Tony hails from Houston but calls LA home (give his GoFundMe a peep; he tragically lost his home in the LA fires). He broke through in 2011 with his star-making turn on Live.Love.A$AP and continued to certify his reputation with Smart Ass Black Boy (2013). After four years off, he dropped Macgregor Park, an ode to his hometown that dove into Houston’s history with car-rattling low end and regular references to UGK.
In the following years he unleashed a bevy of projects, like 10,000 Hours, Exotica, and I Will Make A Baby in this Damn Economy. A cursory listen to these albums paints a portrait of an artist obsessed with rap but constantly itching to work outside its boundaries. His baseline hits all the markers we’ve come to expect from a rapper in their mid-30s. In his Above the Influence interview below, he mentions Nas, Future, and MJG as influences on Brain Candy.
He’s a Southern kid obsessed with the middle ground between emotion and lyricism — a fascination blended with his own desire to incorporate unexpected perspectives into his work. He dropped a BIPOC-focused magazine with writing from Alia Shawkat and Cadence Weapon and visuals from Flyger Woods. He can also lecture you on the importance of Z-Ro. “Swervin’” is Bun B homage but Tony is also a Bad Brains obsessive and earnestly croons over pedal steel guitar on “Got It out the Mud.”
Brain Candy has few predecessors or forebears because Tony and Sharif like the same things but regurgitate them in vastly different ways. You won’t find a ton of artists like this who can work together, let alone want to. It hits similarly to the first time I heard Armand Hammer; ELUCID free-associating from the heavens while billy woods explains the scene outside his window with the language of Amiri Baraka.
Tony is a punk kid and Sharif is a metalhead, though they both devour Three 6 Mafia and Minutemen in equal doses.
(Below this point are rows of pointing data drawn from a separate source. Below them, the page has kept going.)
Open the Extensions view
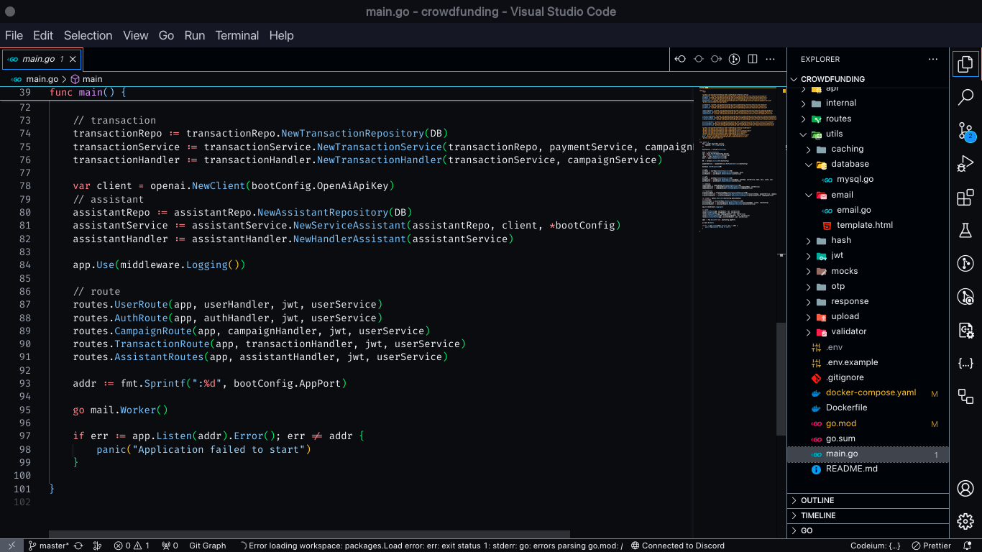This screenshot has width=982, height=552. (965, 197)
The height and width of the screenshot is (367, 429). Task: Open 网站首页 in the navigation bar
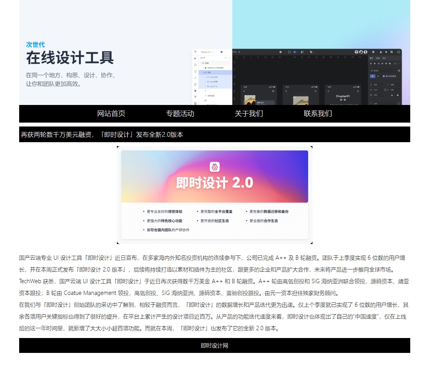[111, 114]

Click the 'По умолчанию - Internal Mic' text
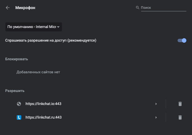[x=32, y=27]
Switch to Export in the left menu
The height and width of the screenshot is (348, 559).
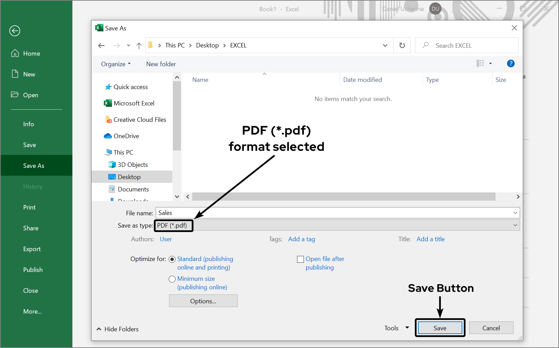32,249
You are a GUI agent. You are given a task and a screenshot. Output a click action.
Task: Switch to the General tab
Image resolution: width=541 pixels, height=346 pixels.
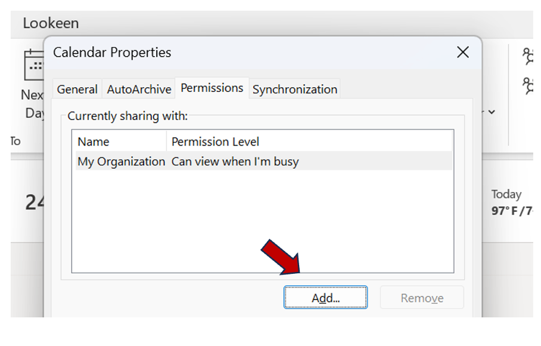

In the below interview, Sharif puts on for Primus and Beck. Tony shouts out an overlooked yet integral cog of the Dungeon Family.
Fat Tony is the kid in the back of the class that isn’t paying attention because he’s writing down Hova rhymes bar for bar. Sharif is whatever is in that box at the end of Se7en. With Steel Tipped Dove cooking up beats that sound like what Lord Infamous might rap over if he was into Rhymesayers-era Aesop Rock, Sharif has the home field advantage – but that was all by design.
Tony explains, “I’ve always wanted to do a project with Steel Tipped because the beats he does are not typically the world that I live in musically. I’m not one for boundaries, and I thought it would be cool to go into Sharif’s world with a producer that already lives in that space.”
Brain Candy exists in this liminal space between the scariest shit you’ve ever heard and romance jams that David Lynch characters can get freaky to. Surrealism needs an updated definition. Who else names a song after Sade then raps about the room spinning due to Edible Arrangements? “X-Files or X-Videos” moves so slow it can cause panic attacks or a newfound obsession with DJ Screw. It’s a tightrope, but Fatboi Sharif and Fat Tony see the abyss and smile; asking for a blindfold before walking above a pit of alligators.